1. Free charged particle in a electric field

We are considering the simplest situation where the electric field is uniform .

In an electric field E, if the only significant force on a charged particle q is the electric force F, then the Coulomb's law and Newton second law together give the expression of the net force:

F = q E = m a or a = q E/m

a is the acceleration of the charged particle of mass m.

1. A charged particle released in a uniform electric field E will be accelerated a long the electric field.

At the origin, we place the release point and orient the field parallel to the x-axis.

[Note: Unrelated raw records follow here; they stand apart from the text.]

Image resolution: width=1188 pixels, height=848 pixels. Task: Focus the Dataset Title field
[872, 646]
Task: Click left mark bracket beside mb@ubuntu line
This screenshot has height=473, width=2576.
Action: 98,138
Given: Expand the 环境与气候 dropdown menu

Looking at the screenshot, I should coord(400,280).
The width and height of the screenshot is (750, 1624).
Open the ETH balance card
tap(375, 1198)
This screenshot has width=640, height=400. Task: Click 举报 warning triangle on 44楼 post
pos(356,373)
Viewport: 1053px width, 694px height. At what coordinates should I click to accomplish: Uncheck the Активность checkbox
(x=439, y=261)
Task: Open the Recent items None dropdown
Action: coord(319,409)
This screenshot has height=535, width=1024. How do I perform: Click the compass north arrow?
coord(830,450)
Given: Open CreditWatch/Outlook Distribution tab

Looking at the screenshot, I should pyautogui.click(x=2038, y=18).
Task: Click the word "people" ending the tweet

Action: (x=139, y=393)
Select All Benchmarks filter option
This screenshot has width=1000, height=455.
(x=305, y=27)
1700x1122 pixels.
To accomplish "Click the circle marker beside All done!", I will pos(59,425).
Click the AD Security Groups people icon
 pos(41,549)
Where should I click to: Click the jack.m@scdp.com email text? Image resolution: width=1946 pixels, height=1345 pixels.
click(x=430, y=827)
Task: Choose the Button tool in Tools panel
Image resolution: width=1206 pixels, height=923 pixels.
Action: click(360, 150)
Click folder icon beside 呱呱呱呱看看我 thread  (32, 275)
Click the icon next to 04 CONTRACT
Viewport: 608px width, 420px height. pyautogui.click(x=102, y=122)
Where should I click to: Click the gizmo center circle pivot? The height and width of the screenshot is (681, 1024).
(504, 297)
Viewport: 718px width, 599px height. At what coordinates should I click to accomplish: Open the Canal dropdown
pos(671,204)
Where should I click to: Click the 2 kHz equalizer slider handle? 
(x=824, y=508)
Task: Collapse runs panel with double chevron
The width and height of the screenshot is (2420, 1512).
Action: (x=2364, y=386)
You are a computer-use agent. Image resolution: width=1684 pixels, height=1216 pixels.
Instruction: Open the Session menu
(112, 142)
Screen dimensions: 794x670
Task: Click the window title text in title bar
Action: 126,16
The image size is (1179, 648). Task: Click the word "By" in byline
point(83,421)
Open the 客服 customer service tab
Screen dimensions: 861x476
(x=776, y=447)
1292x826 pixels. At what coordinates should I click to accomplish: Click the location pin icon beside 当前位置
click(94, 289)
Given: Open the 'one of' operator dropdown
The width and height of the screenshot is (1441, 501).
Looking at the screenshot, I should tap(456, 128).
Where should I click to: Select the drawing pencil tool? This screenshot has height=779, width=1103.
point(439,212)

The kinematics of the particle released from rest (v_o = 0), like a free-fall particle, is:

a_x = q E/m

x = (1/2)a_xt² = (1/2)(qE/m)t²
v_x = a_xt = (qE/m)t

2. Projectile charged particle in a electric field

Now if the positive charged particle enters the field E oriented along the y-axis, perpendicularly with an initial velocity v_o at t = 0, like a projectile, its kinematics equations are:



a_x = 0
a_y = qE/m
x = v_ot
v_x = v_o
v_y = a_yt = (qE/m)t
x = v_ot
y = (1/2) ayt² = (1/2) (qE/m)t² =
(1/2) (qE/m)(x/v_o)² = (1/2) (qE/m)(1/v_o)². x²

That is the particle follows the parabolic path.